[Extrait cité]
━━━━━━━━

Sombre ironie, la veille de la catastrophe devait sortir sur Playstation 3 Disaster Report 4, un jeu qui se déroule dans un Japon dévasté par un séisme.
En 2009, l’« anime » Tokyo magnetude 8 décrit l’histoire de deux enfants dans une ville détruite par un tremblement de terre. Parmi les autres jeux dont la date de sortie au Japon a été retardée, on peut citer Yakuza: Of the End et Motorstorm: Apocalypse, tous les deux se déroulant dans un monde postapocalyptique.
Fiction et réalité se mêlent dans un grand tourbillon (Twister).
Fiction. Réalité. Fiction. Réalité. Fiction. Réalité. Fiction. Réalité. Fiction. Réalité. Fiction. Réalité.
Ce n’est plus la fiction qui s’inspire de la réalité, mais la réalité qui semble imiter la fiction.
Cette surabondance d’œuvres imaginaires tend à déréaliser l’événement quand il survient. La position de spectateur, le fait de ne pas vivre les épreuves subjectivement, mais par le biais d’un médium (celui-là même qui sert aussi à voir des fictions), un écran, accentue encore la difficile différenciation de ces images. Le mélange devient total lorsque, certains s’en souviennent peut être, un journal de la télévision bolivienne a illustré par erreur (pensant détenir une exclusivité) le crash du vol Rio-Paris par un extrait de la série Lost. Cela marque sans aucun doute un point de non-retour, le moment où images fictionnelles et images réelles peuvent être utilisées de façon indifférenciée et interchangeable.

━━━━━━━━

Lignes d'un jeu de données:
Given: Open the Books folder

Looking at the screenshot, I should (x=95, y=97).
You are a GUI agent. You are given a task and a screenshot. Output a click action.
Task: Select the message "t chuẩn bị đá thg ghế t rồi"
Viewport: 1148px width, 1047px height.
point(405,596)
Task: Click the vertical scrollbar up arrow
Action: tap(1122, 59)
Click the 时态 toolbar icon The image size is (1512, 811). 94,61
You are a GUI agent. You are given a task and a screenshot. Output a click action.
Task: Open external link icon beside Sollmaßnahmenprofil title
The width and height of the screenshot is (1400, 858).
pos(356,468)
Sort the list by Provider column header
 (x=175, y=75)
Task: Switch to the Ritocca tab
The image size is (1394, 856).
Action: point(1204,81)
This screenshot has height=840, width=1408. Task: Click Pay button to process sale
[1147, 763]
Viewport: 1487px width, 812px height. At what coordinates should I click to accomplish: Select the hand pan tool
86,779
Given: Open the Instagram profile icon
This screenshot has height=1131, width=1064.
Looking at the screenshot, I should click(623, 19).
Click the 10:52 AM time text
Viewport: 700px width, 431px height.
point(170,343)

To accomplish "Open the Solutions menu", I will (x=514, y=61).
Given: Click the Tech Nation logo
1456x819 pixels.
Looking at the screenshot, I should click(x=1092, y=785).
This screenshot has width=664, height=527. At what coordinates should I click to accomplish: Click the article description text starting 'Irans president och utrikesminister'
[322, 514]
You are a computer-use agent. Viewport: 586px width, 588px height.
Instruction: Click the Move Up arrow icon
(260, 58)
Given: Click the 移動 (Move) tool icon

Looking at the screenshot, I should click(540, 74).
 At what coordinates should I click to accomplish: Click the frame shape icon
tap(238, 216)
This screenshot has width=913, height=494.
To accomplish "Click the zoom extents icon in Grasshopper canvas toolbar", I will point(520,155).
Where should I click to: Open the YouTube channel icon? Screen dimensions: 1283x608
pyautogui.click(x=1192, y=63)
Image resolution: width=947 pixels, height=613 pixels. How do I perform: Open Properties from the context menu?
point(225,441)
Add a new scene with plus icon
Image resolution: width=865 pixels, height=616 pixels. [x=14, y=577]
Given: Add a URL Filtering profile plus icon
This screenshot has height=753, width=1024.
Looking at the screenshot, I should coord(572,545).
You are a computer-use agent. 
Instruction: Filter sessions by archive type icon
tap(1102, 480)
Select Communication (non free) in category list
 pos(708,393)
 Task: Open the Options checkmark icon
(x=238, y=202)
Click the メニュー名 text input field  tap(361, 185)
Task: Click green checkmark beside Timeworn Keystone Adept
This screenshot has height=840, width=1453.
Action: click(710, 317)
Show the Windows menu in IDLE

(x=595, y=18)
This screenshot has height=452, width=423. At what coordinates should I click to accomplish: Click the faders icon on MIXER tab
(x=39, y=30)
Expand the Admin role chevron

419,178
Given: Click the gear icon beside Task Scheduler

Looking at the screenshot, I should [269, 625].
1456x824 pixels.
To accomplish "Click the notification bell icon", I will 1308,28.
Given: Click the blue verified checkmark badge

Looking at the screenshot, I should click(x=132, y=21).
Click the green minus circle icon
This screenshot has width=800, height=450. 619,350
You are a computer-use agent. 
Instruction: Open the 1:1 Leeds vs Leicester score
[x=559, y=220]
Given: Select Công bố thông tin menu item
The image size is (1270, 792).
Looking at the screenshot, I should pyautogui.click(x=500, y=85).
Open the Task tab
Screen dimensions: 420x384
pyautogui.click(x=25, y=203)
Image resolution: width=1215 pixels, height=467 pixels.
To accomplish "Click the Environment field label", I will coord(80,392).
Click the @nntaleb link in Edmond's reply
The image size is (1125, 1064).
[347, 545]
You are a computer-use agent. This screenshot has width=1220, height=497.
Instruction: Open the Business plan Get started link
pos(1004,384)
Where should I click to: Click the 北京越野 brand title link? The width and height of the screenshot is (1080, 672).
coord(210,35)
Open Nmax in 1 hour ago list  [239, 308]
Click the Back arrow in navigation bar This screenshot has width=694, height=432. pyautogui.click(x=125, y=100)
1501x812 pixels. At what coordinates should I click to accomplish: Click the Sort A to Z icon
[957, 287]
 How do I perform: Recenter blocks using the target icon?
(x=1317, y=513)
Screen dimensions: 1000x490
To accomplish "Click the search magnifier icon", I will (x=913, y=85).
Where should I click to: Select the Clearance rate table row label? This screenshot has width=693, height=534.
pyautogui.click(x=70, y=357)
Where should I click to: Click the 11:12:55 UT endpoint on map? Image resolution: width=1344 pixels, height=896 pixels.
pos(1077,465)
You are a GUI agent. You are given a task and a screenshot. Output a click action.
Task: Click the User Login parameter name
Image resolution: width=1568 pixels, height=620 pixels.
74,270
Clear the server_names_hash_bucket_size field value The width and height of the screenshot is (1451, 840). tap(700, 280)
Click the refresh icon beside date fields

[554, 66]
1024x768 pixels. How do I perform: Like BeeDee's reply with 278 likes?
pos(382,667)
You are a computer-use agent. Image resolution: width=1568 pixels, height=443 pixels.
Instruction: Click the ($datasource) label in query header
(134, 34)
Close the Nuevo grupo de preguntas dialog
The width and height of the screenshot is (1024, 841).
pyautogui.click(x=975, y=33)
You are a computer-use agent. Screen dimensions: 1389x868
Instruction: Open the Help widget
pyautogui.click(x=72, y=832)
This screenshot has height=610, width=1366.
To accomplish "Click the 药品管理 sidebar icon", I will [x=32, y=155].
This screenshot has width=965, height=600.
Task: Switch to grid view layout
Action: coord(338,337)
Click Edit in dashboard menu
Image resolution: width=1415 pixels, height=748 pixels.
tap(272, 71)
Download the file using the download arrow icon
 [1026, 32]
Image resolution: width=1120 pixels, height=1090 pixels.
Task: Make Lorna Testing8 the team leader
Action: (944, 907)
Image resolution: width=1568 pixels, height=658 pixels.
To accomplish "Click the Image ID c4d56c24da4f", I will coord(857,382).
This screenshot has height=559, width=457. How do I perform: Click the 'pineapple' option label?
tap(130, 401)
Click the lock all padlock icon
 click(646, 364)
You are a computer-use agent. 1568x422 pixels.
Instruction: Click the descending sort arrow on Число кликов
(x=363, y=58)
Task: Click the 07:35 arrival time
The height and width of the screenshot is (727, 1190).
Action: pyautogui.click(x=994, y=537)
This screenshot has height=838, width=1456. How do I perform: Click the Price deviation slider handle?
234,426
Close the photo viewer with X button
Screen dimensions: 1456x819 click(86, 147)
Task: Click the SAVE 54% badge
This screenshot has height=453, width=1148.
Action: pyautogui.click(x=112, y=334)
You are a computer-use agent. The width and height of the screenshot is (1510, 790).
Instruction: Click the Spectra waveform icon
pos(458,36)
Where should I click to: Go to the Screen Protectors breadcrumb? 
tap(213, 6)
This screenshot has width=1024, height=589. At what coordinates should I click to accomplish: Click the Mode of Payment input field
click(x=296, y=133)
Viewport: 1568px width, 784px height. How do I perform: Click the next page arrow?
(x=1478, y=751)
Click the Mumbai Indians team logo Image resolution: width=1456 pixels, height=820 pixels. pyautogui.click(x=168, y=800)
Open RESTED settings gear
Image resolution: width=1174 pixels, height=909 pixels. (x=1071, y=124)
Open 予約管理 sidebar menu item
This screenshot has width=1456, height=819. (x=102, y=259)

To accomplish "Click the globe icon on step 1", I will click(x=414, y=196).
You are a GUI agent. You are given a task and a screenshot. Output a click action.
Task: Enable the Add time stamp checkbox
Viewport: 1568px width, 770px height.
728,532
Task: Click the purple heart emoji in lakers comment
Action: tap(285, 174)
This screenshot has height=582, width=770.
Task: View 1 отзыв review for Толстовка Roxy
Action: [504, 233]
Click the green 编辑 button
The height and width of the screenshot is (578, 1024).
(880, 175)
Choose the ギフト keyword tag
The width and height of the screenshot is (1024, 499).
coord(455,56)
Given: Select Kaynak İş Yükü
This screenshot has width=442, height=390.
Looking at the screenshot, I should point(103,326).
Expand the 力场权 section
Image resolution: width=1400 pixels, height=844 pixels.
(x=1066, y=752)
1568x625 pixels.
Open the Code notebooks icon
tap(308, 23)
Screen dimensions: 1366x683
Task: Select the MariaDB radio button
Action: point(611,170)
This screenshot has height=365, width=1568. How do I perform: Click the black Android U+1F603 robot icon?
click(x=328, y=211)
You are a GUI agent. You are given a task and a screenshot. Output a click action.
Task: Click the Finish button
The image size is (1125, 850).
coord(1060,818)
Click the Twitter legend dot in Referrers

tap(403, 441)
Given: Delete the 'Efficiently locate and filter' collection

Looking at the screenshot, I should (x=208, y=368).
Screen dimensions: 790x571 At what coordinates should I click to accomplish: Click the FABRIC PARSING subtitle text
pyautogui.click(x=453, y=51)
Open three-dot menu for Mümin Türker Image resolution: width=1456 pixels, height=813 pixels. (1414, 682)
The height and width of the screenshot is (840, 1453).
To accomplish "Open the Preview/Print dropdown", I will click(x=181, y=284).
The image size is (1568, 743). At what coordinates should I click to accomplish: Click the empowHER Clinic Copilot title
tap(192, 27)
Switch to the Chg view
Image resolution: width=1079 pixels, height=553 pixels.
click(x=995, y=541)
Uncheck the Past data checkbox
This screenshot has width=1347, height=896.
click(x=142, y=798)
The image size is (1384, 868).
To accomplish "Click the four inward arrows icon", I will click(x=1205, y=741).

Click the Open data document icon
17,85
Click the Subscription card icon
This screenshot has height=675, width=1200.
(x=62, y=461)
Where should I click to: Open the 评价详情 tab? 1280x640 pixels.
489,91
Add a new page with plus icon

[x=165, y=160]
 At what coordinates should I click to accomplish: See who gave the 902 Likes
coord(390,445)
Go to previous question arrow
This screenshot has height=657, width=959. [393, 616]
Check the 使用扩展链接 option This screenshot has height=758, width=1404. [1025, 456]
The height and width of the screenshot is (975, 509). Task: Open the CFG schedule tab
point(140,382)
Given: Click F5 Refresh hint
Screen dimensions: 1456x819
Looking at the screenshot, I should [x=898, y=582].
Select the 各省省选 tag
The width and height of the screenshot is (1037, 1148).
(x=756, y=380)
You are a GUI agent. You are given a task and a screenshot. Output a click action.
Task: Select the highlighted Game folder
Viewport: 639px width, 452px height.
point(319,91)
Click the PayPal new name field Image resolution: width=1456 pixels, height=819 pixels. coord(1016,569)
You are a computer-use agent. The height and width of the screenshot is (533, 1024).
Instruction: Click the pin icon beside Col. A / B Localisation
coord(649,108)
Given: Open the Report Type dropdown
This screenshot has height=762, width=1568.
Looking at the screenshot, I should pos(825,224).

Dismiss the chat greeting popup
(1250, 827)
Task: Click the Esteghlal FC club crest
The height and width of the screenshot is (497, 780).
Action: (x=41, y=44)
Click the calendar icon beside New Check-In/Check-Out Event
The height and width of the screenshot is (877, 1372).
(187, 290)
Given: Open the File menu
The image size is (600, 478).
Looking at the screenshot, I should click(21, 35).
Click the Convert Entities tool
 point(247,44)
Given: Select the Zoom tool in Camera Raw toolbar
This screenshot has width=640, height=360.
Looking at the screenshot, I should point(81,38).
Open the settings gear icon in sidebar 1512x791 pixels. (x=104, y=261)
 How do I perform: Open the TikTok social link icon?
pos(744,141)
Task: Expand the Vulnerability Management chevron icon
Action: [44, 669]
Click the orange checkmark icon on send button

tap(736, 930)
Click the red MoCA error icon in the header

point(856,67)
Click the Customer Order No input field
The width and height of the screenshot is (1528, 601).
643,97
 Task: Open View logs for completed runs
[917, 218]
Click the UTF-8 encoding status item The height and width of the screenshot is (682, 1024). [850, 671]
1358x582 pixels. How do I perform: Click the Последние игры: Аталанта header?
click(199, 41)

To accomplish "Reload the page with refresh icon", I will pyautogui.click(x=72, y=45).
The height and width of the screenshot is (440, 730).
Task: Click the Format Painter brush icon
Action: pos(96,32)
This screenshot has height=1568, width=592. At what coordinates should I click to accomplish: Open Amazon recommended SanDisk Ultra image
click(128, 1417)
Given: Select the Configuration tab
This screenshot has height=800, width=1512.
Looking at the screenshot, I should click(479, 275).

━━━━━━━━

[Travail demandé]
1 - Recopiez l'extrait cité de « Sombre ironie, la » à « un monde postapocalyptique. ».
2 - Relevez tous les jeux vidéo que mentionne l'extrait cité.
3 - Répondez à ces questions à partir de l'extrait cité.
(a) Sur quelle console Disaster Report 4 devait-il sortir ?
(b) En quelle année l'« anime » Tokyo magnetude 8 est-il paru ?
(c) Quel événement un journal de la télévision bolivienne a-t-il illustré par erreur avec un extrait de la série Lost ?

[Corrigé complet]
1 -
Sombre ironie, la veille de la catastrophe devait sortir sur Playstation 3 Disaster Report 4, un jeu qui se déroule dans un Japon dévasté par un séisme.
En 2009, l’« anime » Tokyo magnetude 8 décrit l’histoire de deux enfants dans une ville détruite par un tremblement de terre. Parmi les autres jeux dont la date de sortie au Japon a été retardée, on peut citer Yakuza: Of the End et Motorstorm: Apocalypse, tous les deux se déroulant dans un monde postapocalyptique.

2 -
Disaster Report 4
Yakuza: Of the End
Motorstorm: Apocalypse

3 -
(a) Sur Playstation 3.
(b) En 2009.
(c) Le crash du vol Rio-Paris.